In a similar admonition, Paul uses another term: renewing of the mind.

Romans 12:2 – Do not be conformed to this age, but be transformed by the renewing of your mind, so that you may discern what is the good, pleasing, and perfect will of God.

One of the keys to holiness that the apostle Paul conveys to the congregations is the need for focusing on righteousness. Our minds our powerful and the focus of our attention is the very thing that God desires. As we focus on righteousness and purity of thought, we can be transformed and become separated for God’s purpose. However, when we are distracted and sidetracked by pointless trivial occurrences throughout the day, we can lose sight of what’s really important in God’s eyes.

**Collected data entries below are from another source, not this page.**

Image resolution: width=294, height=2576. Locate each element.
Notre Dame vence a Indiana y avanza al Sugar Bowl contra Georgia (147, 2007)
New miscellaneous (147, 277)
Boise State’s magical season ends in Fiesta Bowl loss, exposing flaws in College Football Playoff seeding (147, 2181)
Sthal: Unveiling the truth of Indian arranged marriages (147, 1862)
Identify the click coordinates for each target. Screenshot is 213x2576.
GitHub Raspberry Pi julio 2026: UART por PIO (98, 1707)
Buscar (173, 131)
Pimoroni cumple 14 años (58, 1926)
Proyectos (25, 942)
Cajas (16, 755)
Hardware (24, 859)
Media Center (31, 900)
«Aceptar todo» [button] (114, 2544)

“…as thought makes deeds, and thought and deeds make character, so character makes destiny, here and hereafter. If you have these blessed thoughts in your hearts and minds, as your continual companions and your habitual guests, then, my friend, you will have a light within that will burn all independent of externals; and whether the world smiles or frowns on you, you will have the true wealth in yourselves; ‘a better and enduring substance.’ You will have peace, you will be lords of the world, and having nothing yet may have all. No harm can come to the man who has laid up in his youth, as the best treasure of old age, this possession of these thoughts enjoined in [this] text [Philippians 4:8].”

– Alexander MacLaren

The same word used for meditating on these things in the Philippian epistle is also used by Paul to the Roman congregation in a similarly impactful character-building verse:

Romans 6:11-12 – So, you too consider yourselves dead to sin and alive to God in Christ Jesus. Therefore do not let sin reign in your mortal body, so that you obey its desires.

Considering and meditating on the fact that we as believers are dead to sin and alive to God provides the practical ability to overcome the sin that reigns in our fleshly bodies; this allows us to gain mastery over sin and thereby to remain holy and set apart.

It is not without good reason that in his divinely-ordained wisdom Solomon uttered the following proverb:

Proverbs 4:23 – Guard your heart above all else, for it is the well-spring of life.

By meditating on purity of thought and beautiful things that God provides, we can have the ability to maintain the strength of character that God requires of his people to be examples of righteousness and holiness to every generation.

Matthew 5:8 – “Blessed are the pure in heart, for they will see God.